> [DOKUMENTTEXT]
Die Zukunft is schon da – nur eben noch nicht hier

Der Benz ist weg und außer aus nostalgischen Gründen vermisse ich das eigene Auto tatsächlich nicht. Als ich vor zwei Wochen einen über eBay Kleinanzeigen aufgetanen Grill abholen wollte, hatte ich dann auch endlich mal die Gelegenheit, WeShare und die neuen Elektrofahrzeuge von VW auszuprobieren. Mit gemischtem Erfolg (Euphemismus).

E-Grill im E-Auto
E-Grill im E-Auto ❤️

Zunächst mal das Positive: Tesla ist – erwartbar – keine gute Aktie mehr. Beim Einsteigen in den ID.3 merkt man schon: Autos bauen können die Deutschen. Na klar, ich saß bereits vor zweieinhalb Jahren im Mercedes EQC, und natürlich ist ein Tesla dagegen eine billige Kiste. Aber das Differenzierungskriterium sind halt eben nicht mehr Spaltmaße und satter Türenklang. Besonders in den letzten Jahren und im Premium-Segment.

Umso interessanter also, was die deutschen Autobauer Teslas Model 3, dem “E-Auto für die Massen” (wenn man annimmt, dass die Massen sich ein Auto für 35.000 Euro kaufen) entgegenzusetzen haben. VW spielt dabei eine wichtige Rolle, als größter Autobauer der Welt, eben als Platzhirsch im Massenmarkt. Die Ausgangslage und die bisherigen Zukunfgtserwartungen sind schnell umrissen:

  • VW verkauft 2,43 Millionen Fahrzeuge pro Quartal 1
  • Tesla verkauft im gleichen Zeitraum 184.800 2
  • Börsenwert VW 124,84 Mrd. Euro (Stand 22.05.)3
  • Börsentwert Tesla 464,01 Mrd. Euro (Stand 22.05.)4

Zwar hat Tesla in den letzten Quartalen jeweils einen kleinen Gewinn verzeichnen können, der war allerdings maßgeblich auf den Verkauf von selbst nicht genutzten CO2-Zertifikaten zurück zu führen. VW dagegen konnte selbst die Abgasaffäre nicht wirklich schaden. Im Gegenteil, die darauf folgenden Umtauschprogramme waren eher Subventionen. Und mittlerweile hat man dann auch den Eindruck, die Sache mit den Elektroautos nehmen die Wolfsburger nun mal ernsthaft in Angriff.

> [GEZEIGTES MATERIAL]
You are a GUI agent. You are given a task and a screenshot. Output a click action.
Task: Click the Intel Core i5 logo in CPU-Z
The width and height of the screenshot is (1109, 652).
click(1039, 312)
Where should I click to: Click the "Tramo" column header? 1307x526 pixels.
==
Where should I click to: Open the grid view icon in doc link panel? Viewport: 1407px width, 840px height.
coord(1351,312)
---
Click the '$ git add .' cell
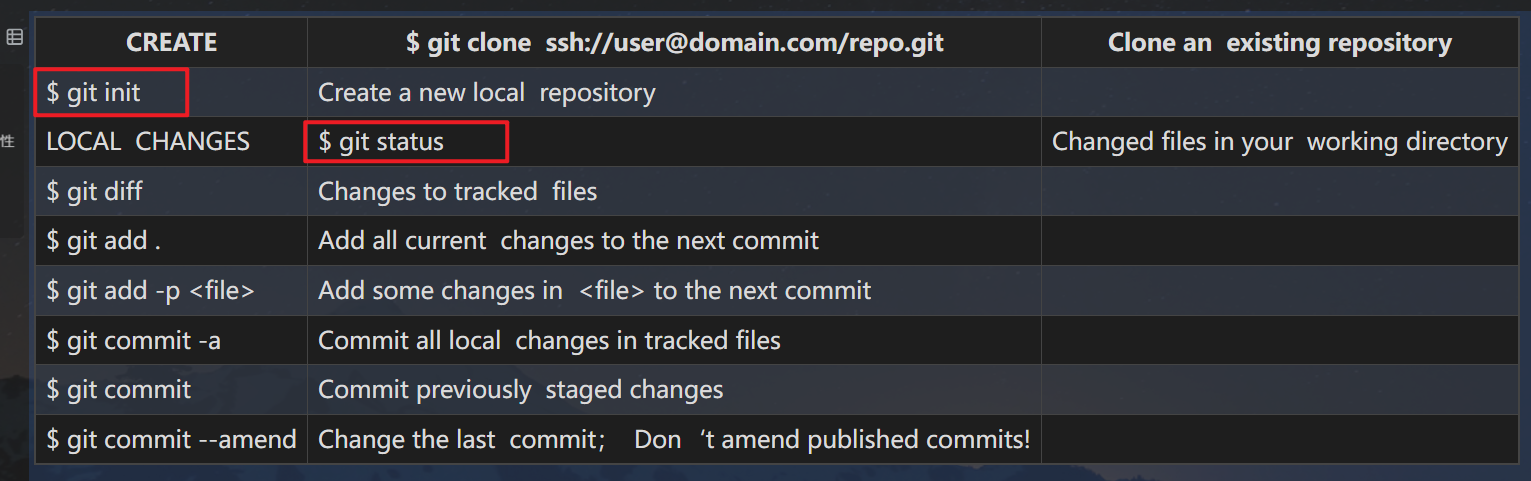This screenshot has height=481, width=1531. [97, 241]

> [ZIEL DER ÜBUNG]
Fahre mit dem Text über die Elektroautos von VW und Tesla im Anschluss an seinen letzten Satz fort. Die Einträge werden hierfür nicht benötigt.

> [ERGEBNIS DER ÜBUNG]
Die Börse antizipiert mit ihrer Unternehmensbewertung die Zukunft. Luftige Hoffnungen angetrieben von billigem Zentralbankgeld. Denn diese Bewertungsniveaus für die kalifornische Firma gegenüber dem weltgrößten Autobauer können eigentlich nur gerechtfertigt sein, wenn man davon ausgeht, dass Tesla in absehbarer Zeit selbst diesen Titel erbt. Und das sehe ich noch lange nicht. Nicht bei der Dichte an E-Auto-Startups, die in den Markt drängen. Und nicht bei der zu erwartenden Reaktion der etablierten Autohersteller mit ihrer jahrzehntelangen Expertise. „Das Imperium schlägt zurück“ – und es fängt gerade erst an.

Nun hatte ich also einige Freude den ID.3 – natürlich an jeder Ampel zu flink – durch Hamburg zu bewegen. Denn was Fahrspaß angeht sind E-Autos ja sowieso ungeschlagen. Angekommen in Langenhorn habe ich den Wagen per App abgeschlossen, einen Zwischenstopp vermerkt (die Miete zu beenden wäre hier unklug gewesen, da außerhalb des Abstellgebiets), und den Grill abgeholt. Der passte dann auch so gerade in den Kofferraum.

Was es in diesem Auto nicht zu finden gibt: Einen Schlüssel. Eine vorgesehene Fläche. Ein Bordbuch.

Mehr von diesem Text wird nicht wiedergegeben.